Based on the survey, the best-heeled expected to put the most into the market. Those with incomes over $100,000 planned to put 43% of any government payment into stocks, suggesting fewer more-pressing needs for the money. That may be a moot point if the income ceiling to receive payments is lowered to $80,000 for individuals and $160,000 for couples, as agreed to Wednesday by President Joe Biden and the Senate Democratic leadership. That’s down from $100,000 and $200,000, respectively, in the bill passed by the House of Representatives.
The bank’s survey found middle-income cohorts planned slightly less of their expected payment to be plowed into stocks. The figure stood at 36% for those making $50,000-$99,000, while those making $25,000-$49,000 planned to put 37% into equities. Respondents with incomes under $25,000 somewhat surprisingly said they would put 24% of their government money into stocks.
Given that this was a survey of online investors, it wasn’t representative of the entire population. Based on the stimulus payments slated (before those proposed changes by the White House and Senate Democrats), Deutsche Bank strategist Jim Reid estimates that $405 billion in relief payments could mean as much as $150 billion would be earmarked for the stock market. But based on historical assumptions that only about 20% of the recipients actually have trading accounts, that “would still add around $30 billion of firepower—and that’s before any possible boosts to 401k plans outside of trading accounts,” he writes in a client note.

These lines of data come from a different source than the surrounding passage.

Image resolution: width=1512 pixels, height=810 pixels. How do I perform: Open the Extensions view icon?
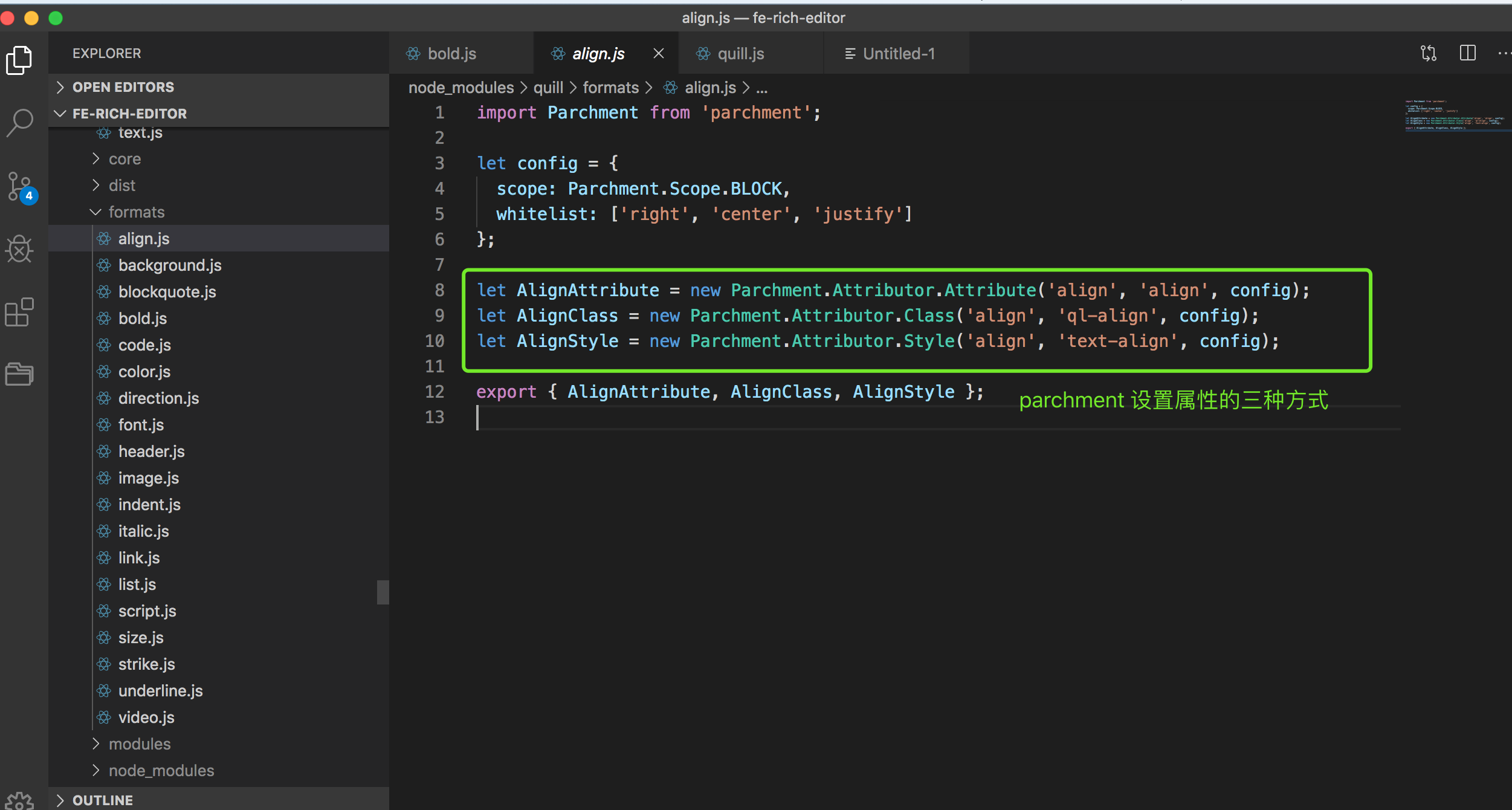19,312
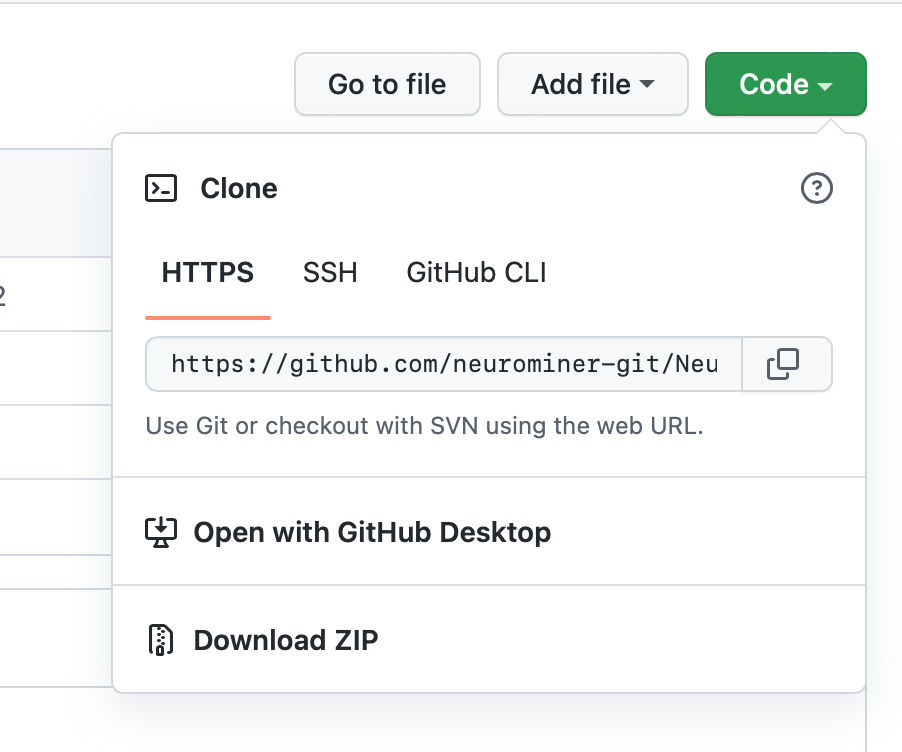Viewport: 902px width, 752px height.
Task: Click the Clone section header icon
Action: click(x=160, y=188)
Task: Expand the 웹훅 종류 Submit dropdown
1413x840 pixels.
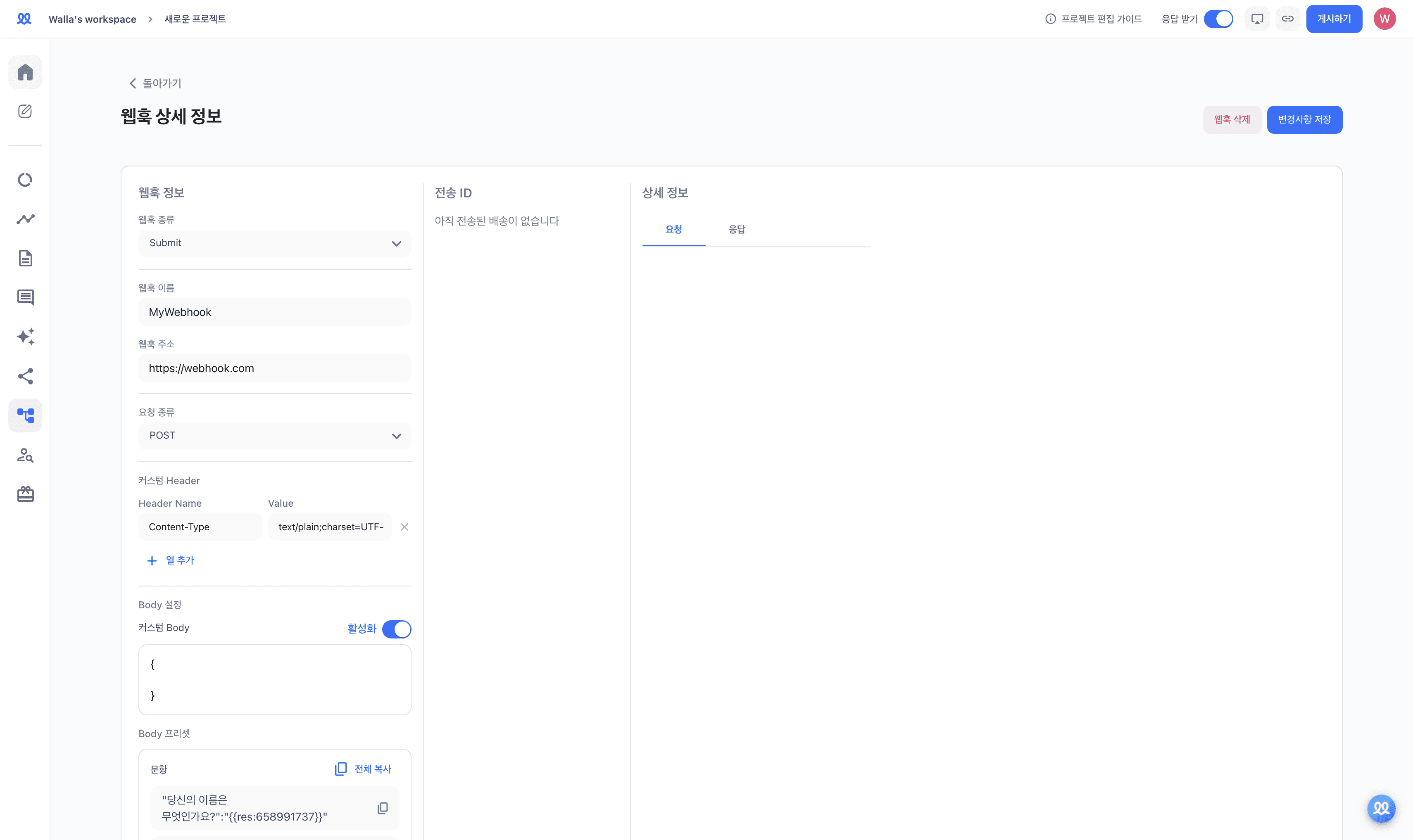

Based on the feedback from a cohort of young millennial traders (one of whom is the offspring of a prominent senior investment strategist), Deutsche Bank’s survey is only part right. The money coming from Washington is definitely going into their trading accounts; but half is planned for cryptocurrencies such as Bitcoin, with the other half planned for equities.
And what this senior source says they’re looking for is BUZZ, which is the ticker symbol of the VanEck Vectors Social Sentiment exchange-traded fund, to be launched Thursday. BUZZ will follow an index based on social media, according to VanEck’s website. Scraping the internet is nothing new for hedge funds and other institutions, but BUZZ provides a marketable concept for individuals to follow it while continuing with venues such as WallStreetBets and Stocktwits.
With Uncle Sam set to stake them with $1,400, this crowd could provide some fuel to equities and cryptocurrencies. For some other recipients, pressing needs such as food and rent may have to take precedence over playing the market.